--- Your goal ---
Turn these lines into a numbered list, omitting any blank lines. Leave the pictures out of your answer.
*** Input data ***
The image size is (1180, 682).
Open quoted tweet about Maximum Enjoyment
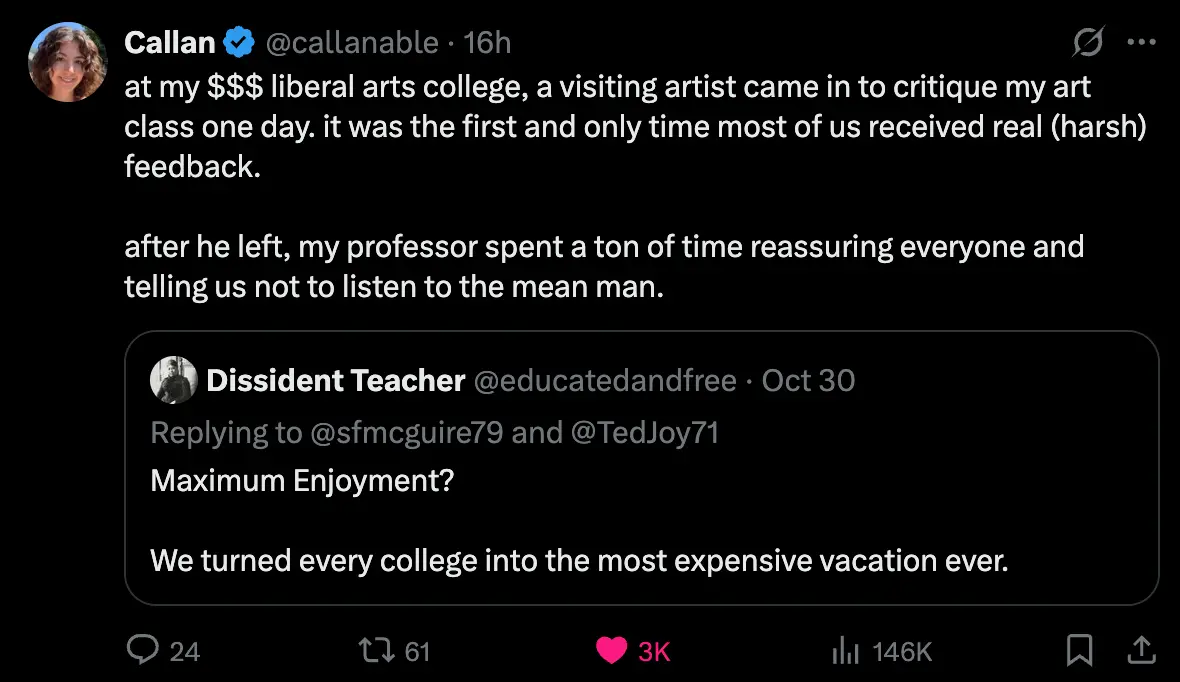pyautogui.click(x=640, y=520)
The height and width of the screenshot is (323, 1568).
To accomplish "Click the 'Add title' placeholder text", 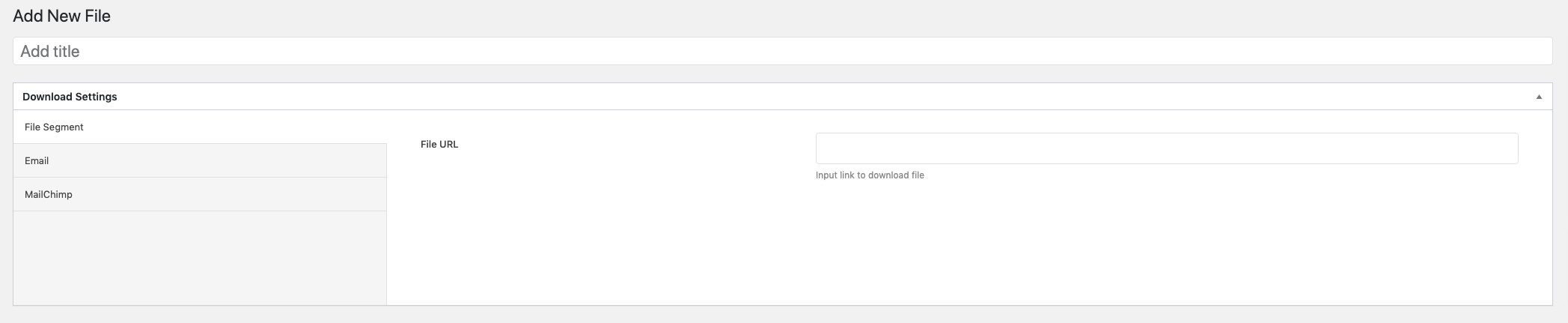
***
--- Correct response ---
1. The image size is (1180, 682).
2. Open quoted tweet about Maximum Enjoyment
3. pyautogui.click(x=640, y=520)
4. The height and width of the screenshot is (323, 1568).
5. To accomplish "Click the 'Add title' placeholder text", 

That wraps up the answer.